In the meantime, I expect to see the sort of price action that we got this week in gold to seep back into other “safe haven” risk assets following liquidations.
Call Spreads in XLU looking out a few months look attractive to me.
Markets rally on good news. This week on #inthemoney, our collaborative series with Options Strategist, Dan Nathan, we discuss a play for a bounce where investors may begin to see some value: https://t.co/pUMQ5EbHzm pic.twitter.com/nXNbIVEcWJ
— Fidelity Investments (@Fidelity) March 25, 2020
Here are my show notes from yesterday morning:
Trade Idea: LONG XLU (Utilities)
-In Jan and Feb XLU, thought to be defensive were rising precipitously as it appeared some investors were nervous with the pace of stock market gains…
-XLU now getting destroyed… total liquidation, down more than the SPX from the highs…
-If you think things stay rocky in the coming months, look to play XLU for a bounce and investors may start to see value in a staple, that also is deemed to be defensive.
Trade Idea: XLU ($46.80) Buy June 50 – 60 call spread for $2.25
-buy to open 1 June 50 call for 2.50
-sell to open 1 June 60 call at 25 cents
Break-even on June expiration:
Profits of up to 7.75 between 52.25 and 60 with max gain of 7.75 above 60
Losses of up to 2.25 between 50 and 52.25 with max loss of 2.25 below 50
Risks ~5% of the etf price with a max potential payout of nearly 17% if the XLU is up 28% in 3 months.
With the XLU up ~$2 since yesterday morning and up about 10% from its lows on Monday, It might make sense to adjust the strikes a bit maybe the June 52 – 62 call spread which costs about $2.50 with the XLU near $48.75.

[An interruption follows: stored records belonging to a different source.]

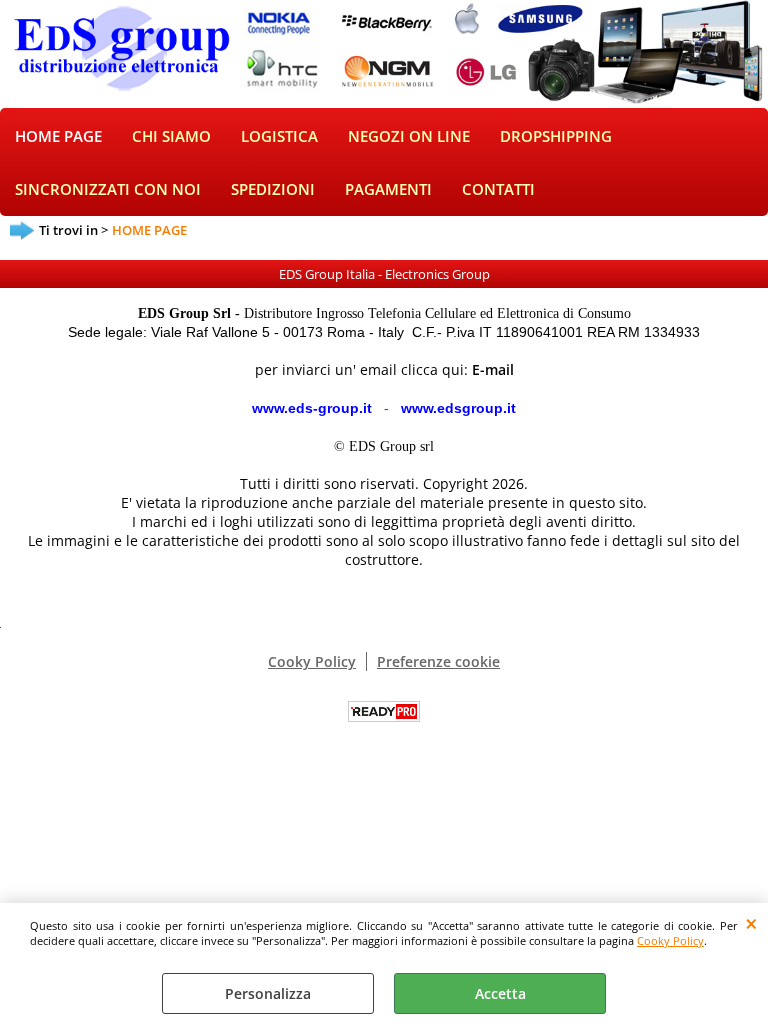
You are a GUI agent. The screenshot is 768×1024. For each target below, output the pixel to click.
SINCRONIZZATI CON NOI (108, 189)
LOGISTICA (279, 136)
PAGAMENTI (388, 189)
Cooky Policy (670, 940)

I also gave an update on the GLD call spread from last week, here was the trade idea from 3/17/20:
TRADE IDEA: GLD ($141) BUY JUNE 145 – 170 CALL SPREAD FOR $5
-Buy to open 1 June 145 call for $8
-Sell to open 1 June 170 call at $3
Now with GLD at 153.50, up ~9% the June 145 – 170 call spread is worth about $9.50, nearly a double
Options, take half off and let other half ride, or roll up and out with a portion of the profits.
Rolling some of the profits up to a new call spread makes sense in my opinion, which could look like the June 155 – 170 call spread.